General André Cox on parade in PoplarGeneral André Cox on parade in Poplar

General Leads 150th Anniversary Celebrations at Oldest Surviving Salvation Army Corps

"William Booth would be proud and pleased to see that The Salvation Army in Poplar is still fulfilling the mission of God," General André Cox declares.

March 24, 2017


Standing in the shadows of skyscrapers in the heart of London’s East End, Poplar is the oldest surviving Salvation Army corps in the world. Originally, Poplar was known as “Number 3″ but Whitechapel and Bethnal Green Corps are no longer in existence. In the 1860s and 1870s the corps (or “mission post” as it began) was often frequented by The Salvation Army’s Founder, William Booth, and his family so it was appropriate that the 150th corps anniversary weekend was led by the Army’s current international leaders, General André Cox and Commissioner Silvia Cox (World President of Women’s Ministries).

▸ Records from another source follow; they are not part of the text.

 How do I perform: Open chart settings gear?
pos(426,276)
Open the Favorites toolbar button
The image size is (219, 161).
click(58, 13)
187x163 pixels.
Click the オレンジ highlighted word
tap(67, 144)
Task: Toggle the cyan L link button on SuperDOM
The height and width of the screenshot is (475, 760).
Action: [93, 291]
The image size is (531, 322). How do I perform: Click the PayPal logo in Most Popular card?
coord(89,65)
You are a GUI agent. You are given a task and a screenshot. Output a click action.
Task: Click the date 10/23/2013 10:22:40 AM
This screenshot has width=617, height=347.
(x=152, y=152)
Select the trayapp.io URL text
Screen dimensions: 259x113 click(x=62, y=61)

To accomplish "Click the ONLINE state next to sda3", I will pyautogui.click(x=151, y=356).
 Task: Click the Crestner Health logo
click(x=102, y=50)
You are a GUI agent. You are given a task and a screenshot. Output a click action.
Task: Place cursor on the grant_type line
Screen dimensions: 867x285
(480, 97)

Celebrations began with a family fun day which saw members of the community engaging in craft activities, games and table tennis. The Timbreltastic group from Hadleigh Temple gave out tambourines, and many adults and children enjoyed a timbrel lesson before playing together to music.

The General and Commissioner Cox led a march from the hall to the local Queen Victoria Seaman’s Rest, where an exhibition of early Poplar Corps memorabilia was on display, including one of the earliest Salvation Army flags, still bloodstained from wounds inflicted by the “Skeleton Army” – a group that opposed the early Salvation Army, often with violence.

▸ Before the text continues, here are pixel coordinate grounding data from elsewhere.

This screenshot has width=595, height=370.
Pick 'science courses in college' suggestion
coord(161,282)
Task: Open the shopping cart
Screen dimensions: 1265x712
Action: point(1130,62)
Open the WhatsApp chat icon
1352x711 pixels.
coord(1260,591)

An exhibition of early Poplar Corps memorabilia

An exhibition of early Poplar Corps memorabilia

The evening “From Music Hall to Lighthouse” program at the nearby Calvary Charismatic Baptist Church reflected the spirit of the early Army but within the context of the corps dynamic of today. As corps officers Majors David and Meshiel Brown welcomed the congregation they were interrupted by an apparently worse-for-wear “Champagne Charlie” (Jo Cass) whose rendition of the 19th-century music hall song morphed into Bless His Name, He Sets me Free led by vocal soloist Luke Cozens.

The General told the congregation: “This is where it all began. William Booth would be proud and pleased to see that The Salvation Army in Poplar is still fulfilling the mission of God; being present in the community, preaching the gospel message and meeting human need without discrimination. We cannot disconnect the gospel message from meeting those in need.” He admitted that being in such a historic location almost gave him goose bumps but warned: “We need to promote Christ and not The Salvation Army.”

John Biggs, Executive Mayor of Tower Hamlets, spoke of the continuing “boundless energy that exists in the East End to get things done” and recognized the great value of The Salvation Army in east London through the years. The Rev Cameron Kirkwood brought greetings from local churches.

Music was provided by a composite band and W1 Gospel Choir, who sang a lively version of He’s Got the Whole World in His Hands. Timbreltastic once again engaged the crowd with a lively interpretation of Send the Fire.

On-screen video greetings and testimonies from around the world clearly marked the international influence of Poplar Corps.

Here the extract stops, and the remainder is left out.